Excerpt —
What Our Compensation Program is Designed to Reward

Our compensation program is designed to reward each key employee’s contribution to the Company.   In measuring the executive officers’ contribution to the Company, the Compensation/Stock Option Committee considers numerous factors, including the Company’s growth and financial performance, individual performance, scope of responsibility, prior experience, breadth of knowledge and comparison against the competitive practices of relevant comparative companies of similar size, as well as indicators derived from published compensation surveys of companies in the Company’s industry.

Regarding most compensation matters, including executive compensation, our management provides recommendations to the Compensation/Stock Option Committee; however, the Committee does not delegate any of its functions to others in setting compensation.  We do not currently engage any consultant related to executive and/or director compensation matters.

Elements of the Company’s Compensation Plan and Why We Chose Each (How It Relates to Objectives)

The compensation policies and programs of the Company are considered by the Compensation/Stock Option Committee within the context of an integrated total rewards framework.  Within this framework, the committee considers and determines various components of “pay” – base salary, annual incentive compensation, long-term equity incentive compensation, benefits and perquisites. As incentive compensation, Company executives are eligible to receive annual cash bonus awards based in part on a formula of profits, same-store sales growth, new restaurant openings and cash flow relative to financial plan.   It is through the considered combination of these programs that the committee believes it can most effectively support and facilitate the ultimate creation of value for shareholders.

Components of Executive Compensation

Annual Pay for Executive Officers.  The primary components of annual pay to the Company’s executive officers are base salary and annual bonuses.  Base salaries represent a fixed portion of compensation and are based on the executive’s title.  Base salaries are typically reviewed annually.  The Compensation/Stock Option Committee’s intent is to establish total cash compensation sufficiently high to attract and retain a strongly motivated leadership team.  We follow the same methodology used for all elements of compensation in setting base salaries, considering a broad range of factors including an officer’s current base salary, individual performance, comparison against the competitive practices of relevant comparable companies in the Company’s industry, and published compensation surveys.

Stored rows —
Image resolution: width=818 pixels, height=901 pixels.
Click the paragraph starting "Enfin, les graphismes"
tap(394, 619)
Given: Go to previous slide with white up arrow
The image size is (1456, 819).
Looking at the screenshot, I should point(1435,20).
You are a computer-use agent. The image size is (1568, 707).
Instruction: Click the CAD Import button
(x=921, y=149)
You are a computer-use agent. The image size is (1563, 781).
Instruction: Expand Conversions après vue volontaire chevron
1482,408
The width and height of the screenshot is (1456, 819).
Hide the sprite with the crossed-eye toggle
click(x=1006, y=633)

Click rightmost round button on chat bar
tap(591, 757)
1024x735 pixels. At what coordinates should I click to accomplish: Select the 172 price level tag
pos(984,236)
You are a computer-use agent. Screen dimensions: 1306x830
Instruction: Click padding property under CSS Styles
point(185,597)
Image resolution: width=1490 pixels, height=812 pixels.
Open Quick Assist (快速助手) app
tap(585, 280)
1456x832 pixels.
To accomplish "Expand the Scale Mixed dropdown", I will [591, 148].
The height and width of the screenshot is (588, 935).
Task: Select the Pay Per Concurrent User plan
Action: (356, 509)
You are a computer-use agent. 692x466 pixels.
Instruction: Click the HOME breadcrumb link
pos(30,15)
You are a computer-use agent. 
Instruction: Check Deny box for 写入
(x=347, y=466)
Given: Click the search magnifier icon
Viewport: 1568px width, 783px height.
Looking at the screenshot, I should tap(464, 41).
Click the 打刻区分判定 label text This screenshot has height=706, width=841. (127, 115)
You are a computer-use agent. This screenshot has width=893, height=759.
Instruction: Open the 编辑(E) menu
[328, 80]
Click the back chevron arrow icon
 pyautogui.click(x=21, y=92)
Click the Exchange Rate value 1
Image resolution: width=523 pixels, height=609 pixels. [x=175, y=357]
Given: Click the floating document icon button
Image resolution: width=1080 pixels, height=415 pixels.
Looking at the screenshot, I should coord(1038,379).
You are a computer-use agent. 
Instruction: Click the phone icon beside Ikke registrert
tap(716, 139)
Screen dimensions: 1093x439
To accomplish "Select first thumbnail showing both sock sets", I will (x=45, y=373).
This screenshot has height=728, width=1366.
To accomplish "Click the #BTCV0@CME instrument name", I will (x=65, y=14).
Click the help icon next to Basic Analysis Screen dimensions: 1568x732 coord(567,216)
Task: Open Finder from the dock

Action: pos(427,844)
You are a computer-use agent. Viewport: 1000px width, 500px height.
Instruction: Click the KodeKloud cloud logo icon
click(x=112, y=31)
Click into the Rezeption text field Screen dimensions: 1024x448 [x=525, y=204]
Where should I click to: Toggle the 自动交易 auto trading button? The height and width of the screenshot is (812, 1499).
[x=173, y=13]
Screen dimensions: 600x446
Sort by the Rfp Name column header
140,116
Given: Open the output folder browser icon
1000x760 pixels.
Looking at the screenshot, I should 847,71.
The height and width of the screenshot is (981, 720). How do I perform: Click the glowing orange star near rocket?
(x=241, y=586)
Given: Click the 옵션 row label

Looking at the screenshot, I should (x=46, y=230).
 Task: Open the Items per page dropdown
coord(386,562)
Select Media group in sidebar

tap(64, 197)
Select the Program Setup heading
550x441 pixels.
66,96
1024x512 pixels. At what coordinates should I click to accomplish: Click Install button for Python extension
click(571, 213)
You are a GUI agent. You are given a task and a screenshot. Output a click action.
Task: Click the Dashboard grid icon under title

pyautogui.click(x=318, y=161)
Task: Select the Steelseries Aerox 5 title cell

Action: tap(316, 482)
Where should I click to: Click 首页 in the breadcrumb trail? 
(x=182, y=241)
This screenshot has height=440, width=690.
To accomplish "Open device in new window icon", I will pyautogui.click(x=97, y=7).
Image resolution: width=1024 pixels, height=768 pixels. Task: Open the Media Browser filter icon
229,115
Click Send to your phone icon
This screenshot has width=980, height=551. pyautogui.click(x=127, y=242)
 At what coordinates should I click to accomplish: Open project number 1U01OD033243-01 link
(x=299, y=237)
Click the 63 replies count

Stated task 1 — Rewrite the compensation text starting with "Our compensation program is designed to reward each" and going on through "the Company’s industry.", substituting "many" for "numerous".
Stated task 2 — For each statement, answer yes or no according to the compensation text, and quote the words that decide it. (a) The Company currently engages a consultant on executive compensation matters. (b) Base salaries are typically reviewed every year. (c) The Compensation/Stock Option Committee delegates some of its functions to management when setting compensation.

Exercise solution 1 —
Our compensation program is designed to reward each key employee’s contribution to the Company.   In measuring the executive officers’ contribution to the Company, the Compensation/Stock Option Committee considers many factors, including the Company’s growth and financial performance, individual performance, scope of responsibility, prior experience, breadth of knowledge and comparison against the competitive practices of relevant comparative companies of similar size, as well as indicators derived from published compensation surveys of companies in the Company’s industry.

Exercise solution 2 —
(a) No: "We do not currently engage any consultant related to executive and/or director compensation matters."
(b) Yes: "Base salaries are typically reviewed annually."
(c) No: "the Committee does not delegate any of its functions to others in setting compensation."